+++ Information shown

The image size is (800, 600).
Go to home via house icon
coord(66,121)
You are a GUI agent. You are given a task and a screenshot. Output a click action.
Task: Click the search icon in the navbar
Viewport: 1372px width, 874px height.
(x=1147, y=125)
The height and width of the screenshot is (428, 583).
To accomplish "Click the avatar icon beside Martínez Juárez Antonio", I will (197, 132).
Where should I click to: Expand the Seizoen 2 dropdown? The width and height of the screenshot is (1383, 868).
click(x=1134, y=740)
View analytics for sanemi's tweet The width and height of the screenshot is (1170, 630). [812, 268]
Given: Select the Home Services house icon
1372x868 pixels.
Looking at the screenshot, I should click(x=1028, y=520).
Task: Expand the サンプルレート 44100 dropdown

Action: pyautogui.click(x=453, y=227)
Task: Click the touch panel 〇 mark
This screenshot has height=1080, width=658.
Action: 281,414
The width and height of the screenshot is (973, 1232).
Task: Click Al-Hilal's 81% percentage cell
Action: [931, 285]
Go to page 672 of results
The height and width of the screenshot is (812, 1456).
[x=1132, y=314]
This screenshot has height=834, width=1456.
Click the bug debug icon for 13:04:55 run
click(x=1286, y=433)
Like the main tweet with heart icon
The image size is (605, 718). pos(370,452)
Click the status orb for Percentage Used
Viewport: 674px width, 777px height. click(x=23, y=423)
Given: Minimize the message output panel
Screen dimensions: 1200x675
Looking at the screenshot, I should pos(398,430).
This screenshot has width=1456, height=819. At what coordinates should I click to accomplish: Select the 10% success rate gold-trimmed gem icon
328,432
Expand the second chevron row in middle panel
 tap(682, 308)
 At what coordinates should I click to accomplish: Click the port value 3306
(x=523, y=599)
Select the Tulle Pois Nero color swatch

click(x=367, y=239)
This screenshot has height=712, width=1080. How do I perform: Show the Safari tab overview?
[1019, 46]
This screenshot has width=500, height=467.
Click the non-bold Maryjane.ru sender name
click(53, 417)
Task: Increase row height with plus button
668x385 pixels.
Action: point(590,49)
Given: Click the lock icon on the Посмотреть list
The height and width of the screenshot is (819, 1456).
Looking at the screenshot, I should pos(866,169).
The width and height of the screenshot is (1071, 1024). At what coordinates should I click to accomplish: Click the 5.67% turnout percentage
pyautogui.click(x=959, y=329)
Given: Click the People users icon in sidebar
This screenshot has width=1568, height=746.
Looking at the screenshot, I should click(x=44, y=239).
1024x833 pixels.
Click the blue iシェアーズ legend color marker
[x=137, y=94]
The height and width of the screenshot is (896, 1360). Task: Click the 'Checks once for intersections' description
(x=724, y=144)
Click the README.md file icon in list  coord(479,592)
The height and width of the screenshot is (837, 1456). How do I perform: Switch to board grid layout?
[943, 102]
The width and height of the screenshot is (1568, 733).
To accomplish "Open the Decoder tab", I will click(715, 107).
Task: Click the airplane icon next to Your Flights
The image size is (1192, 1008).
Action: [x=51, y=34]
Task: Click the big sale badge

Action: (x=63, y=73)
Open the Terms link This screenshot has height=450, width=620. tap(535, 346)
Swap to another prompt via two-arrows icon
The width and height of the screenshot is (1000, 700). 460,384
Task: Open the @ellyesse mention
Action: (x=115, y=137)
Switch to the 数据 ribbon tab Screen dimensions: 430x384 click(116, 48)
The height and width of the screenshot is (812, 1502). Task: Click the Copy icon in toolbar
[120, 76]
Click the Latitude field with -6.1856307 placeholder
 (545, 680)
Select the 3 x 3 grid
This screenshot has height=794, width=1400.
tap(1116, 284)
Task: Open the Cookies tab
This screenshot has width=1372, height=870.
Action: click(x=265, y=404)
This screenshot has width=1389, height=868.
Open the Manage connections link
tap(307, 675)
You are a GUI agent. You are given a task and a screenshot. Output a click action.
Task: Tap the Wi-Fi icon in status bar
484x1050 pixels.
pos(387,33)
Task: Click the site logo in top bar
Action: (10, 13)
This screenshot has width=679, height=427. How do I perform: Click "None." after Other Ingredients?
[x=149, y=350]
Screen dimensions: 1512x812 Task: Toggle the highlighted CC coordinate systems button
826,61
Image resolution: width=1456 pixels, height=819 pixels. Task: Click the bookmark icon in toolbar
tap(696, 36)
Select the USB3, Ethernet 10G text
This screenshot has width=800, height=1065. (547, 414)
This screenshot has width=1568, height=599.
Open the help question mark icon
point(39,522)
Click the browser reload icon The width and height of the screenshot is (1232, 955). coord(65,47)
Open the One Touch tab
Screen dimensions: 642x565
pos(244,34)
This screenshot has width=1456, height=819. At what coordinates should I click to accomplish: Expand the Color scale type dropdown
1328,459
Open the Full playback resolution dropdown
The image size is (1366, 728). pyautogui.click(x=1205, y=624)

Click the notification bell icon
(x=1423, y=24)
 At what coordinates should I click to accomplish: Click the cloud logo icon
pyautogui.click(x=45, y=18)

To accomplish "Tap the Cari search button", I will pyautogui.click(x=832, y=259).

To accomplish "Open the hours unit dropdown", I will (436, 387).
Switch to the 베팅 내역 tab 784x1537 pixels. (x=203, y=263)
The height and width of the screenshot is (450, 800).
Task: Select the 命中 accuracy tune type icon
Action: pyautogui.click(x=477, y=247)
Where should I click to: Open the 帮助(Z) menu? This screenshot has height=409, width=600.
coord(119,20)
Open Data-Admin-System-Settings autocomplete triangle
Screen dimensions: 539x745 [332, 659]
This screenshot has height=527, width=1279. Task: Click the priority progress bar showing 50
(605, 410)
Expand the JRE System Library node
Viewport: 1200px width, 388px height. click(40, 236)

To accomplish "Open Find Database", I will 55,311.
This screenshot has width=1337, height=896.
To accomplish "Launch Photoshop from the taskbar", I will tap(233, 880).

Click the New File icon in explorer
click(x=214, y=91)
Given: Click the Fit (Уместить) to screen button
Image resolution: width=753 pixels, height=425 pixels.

++++++

__Job__
Copy out every line of the entries above that contains the string "list". Only matches with the same capitalization count.

__Solution to this task__
Given: Click the lock icon on the Посмотреть list
Click the README.md file icon in list  coord(479,592)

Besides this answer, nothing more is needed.